● **Your objective**: Copy the lines below word for word, skipping any image.

● **Information given**:

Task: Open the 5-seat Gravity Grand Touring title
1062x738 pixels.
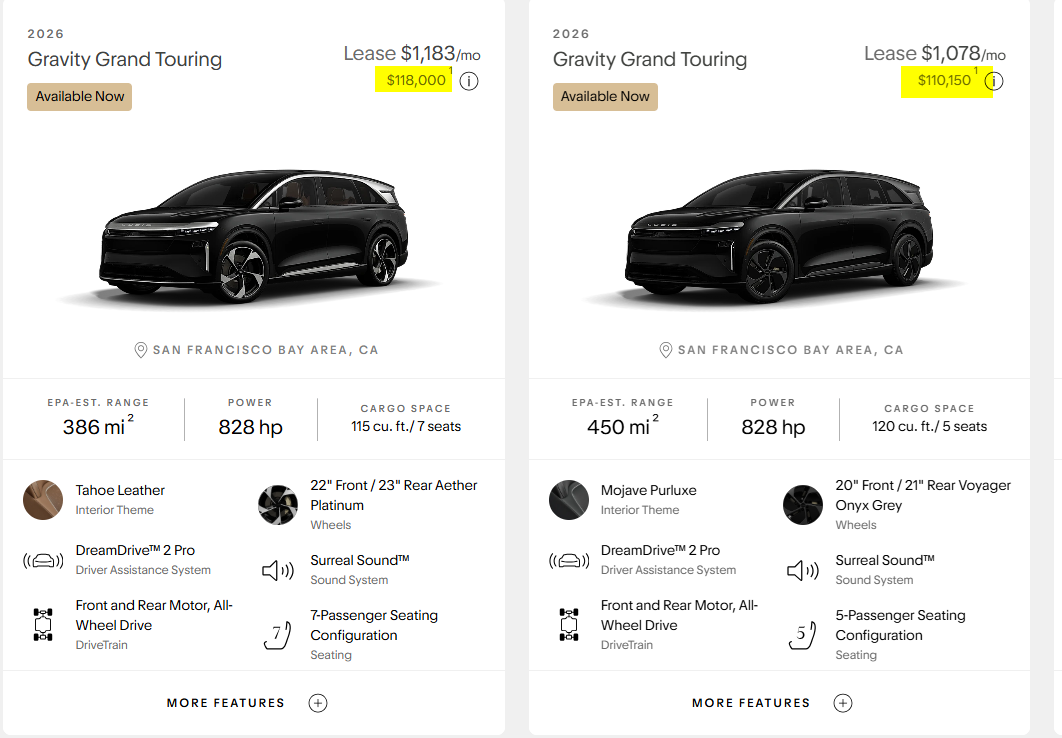Action: (650, 59)
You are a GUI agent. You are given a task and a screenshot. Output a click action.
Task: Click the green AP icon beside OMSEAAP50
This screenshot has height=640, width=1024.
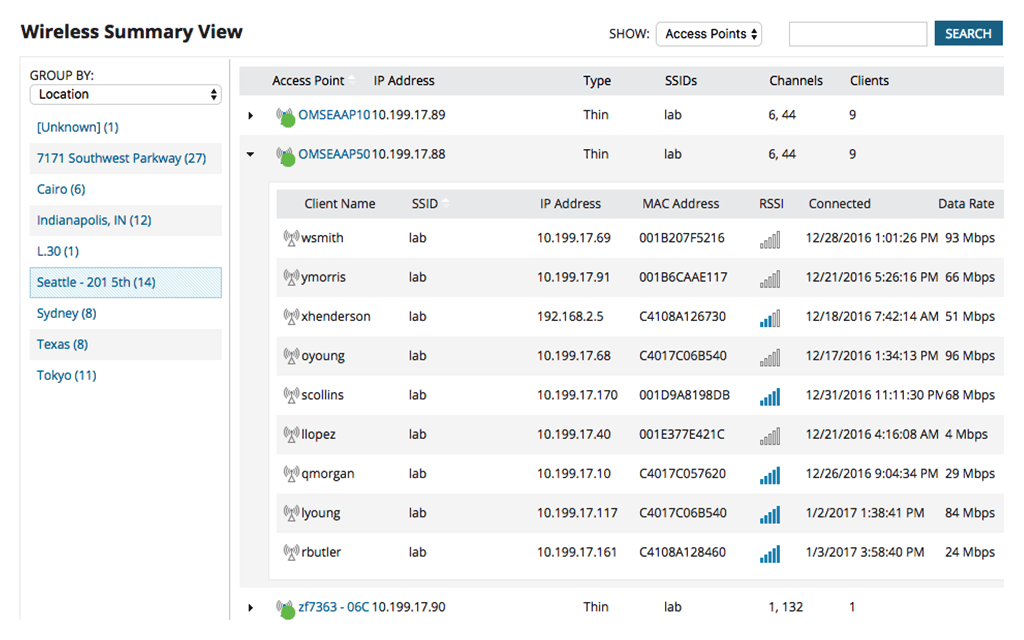tap(286, 155)
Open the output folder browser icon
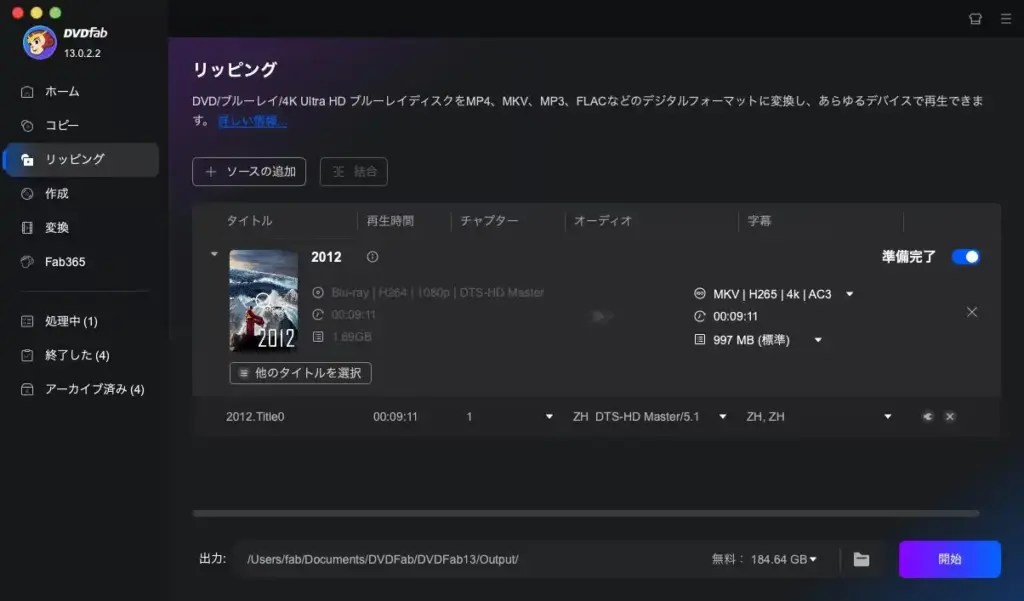 [x=861, y=559]
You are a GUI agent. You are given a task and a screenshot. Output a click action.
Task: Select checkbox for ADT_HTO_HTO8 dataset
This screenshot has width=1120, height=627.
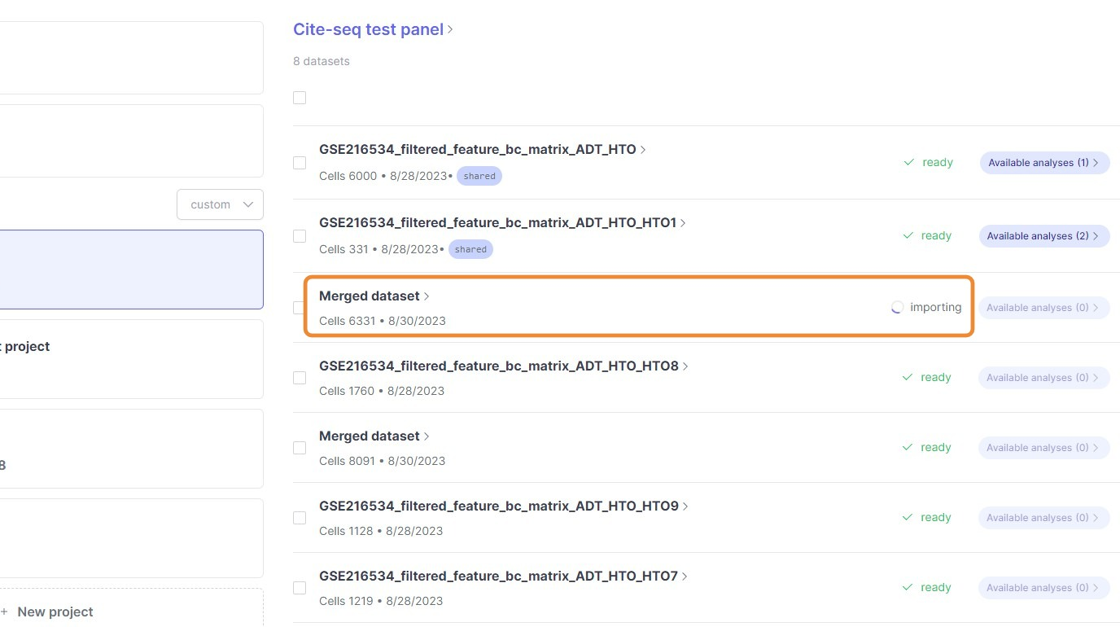pos(300,378)
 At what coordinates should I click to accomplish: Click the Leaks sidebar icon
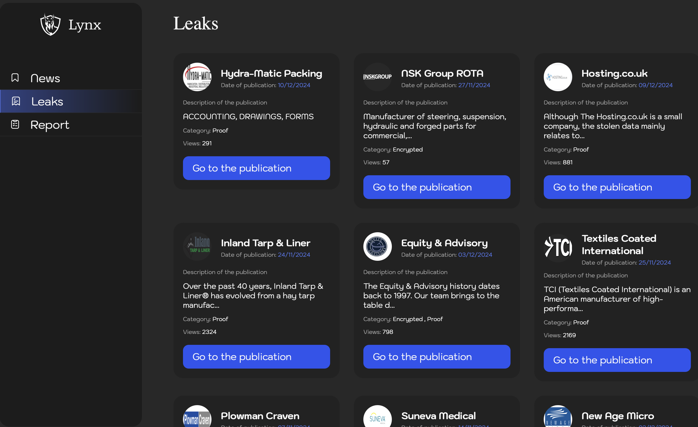[x=15, y=101]
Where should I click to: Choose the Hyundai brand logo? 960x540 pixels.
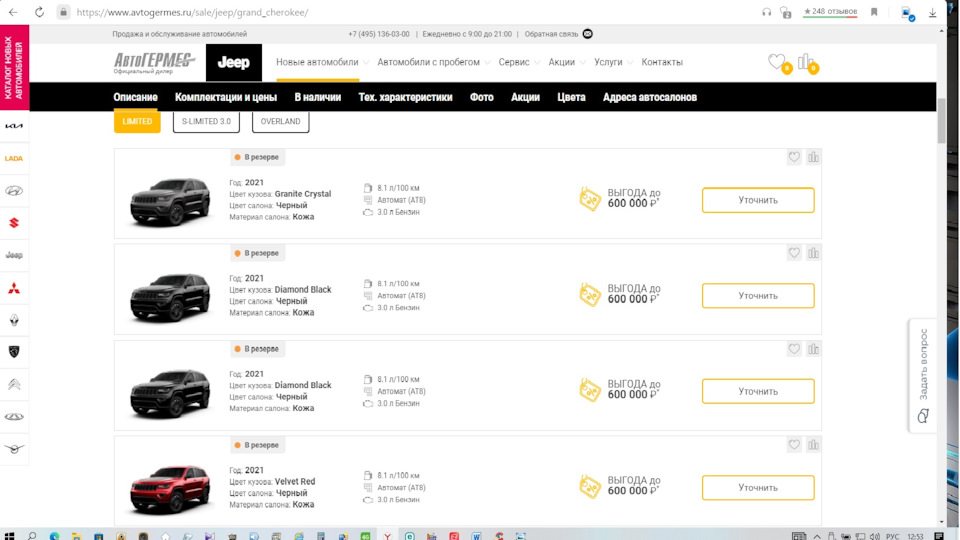[x=14, y=191]
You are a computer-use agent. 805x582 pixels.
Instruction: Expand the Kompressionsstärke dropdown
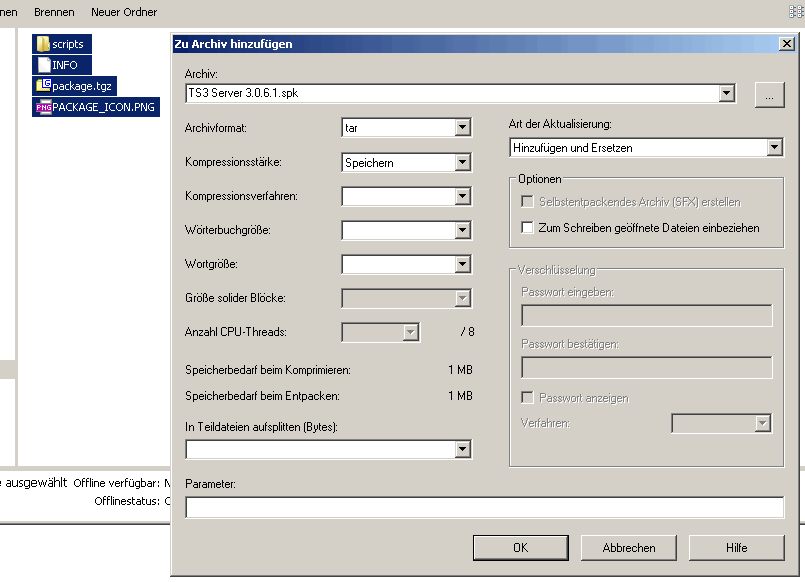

● **Your response**:
Task: Open the 5-seat Gravity Grand Touring title
1062x738 pixels.
Action: (650, 59)
You are a GUI agent. You are given a task and a screenshot. Output a click action.
Task: Click the green AP icon beside OMSEAAP50
This screenshot has height=640, width=1024.
tap(286, 155)
Open the output folder browser icon
 [x=861, y=559]
You are a GUI agent. You are given a task and a screenshot. Output a click action.
Task: Select checkbox for ADT_HTO_HTO8 dataset
This screenshot has width=1120, height=627.
pos(300,378)
 At what coordinates should I click to accomplish: Click the Leaks sidebar icon
[x=15, y=101]
Where should I click to: Choose the Hyundai brand logo? 960x540 pixels.
[x=14, y=191]
You are a computer-use agent. 805x582 pixels.
Instruction: Expand the Kompressionsstärke dropdown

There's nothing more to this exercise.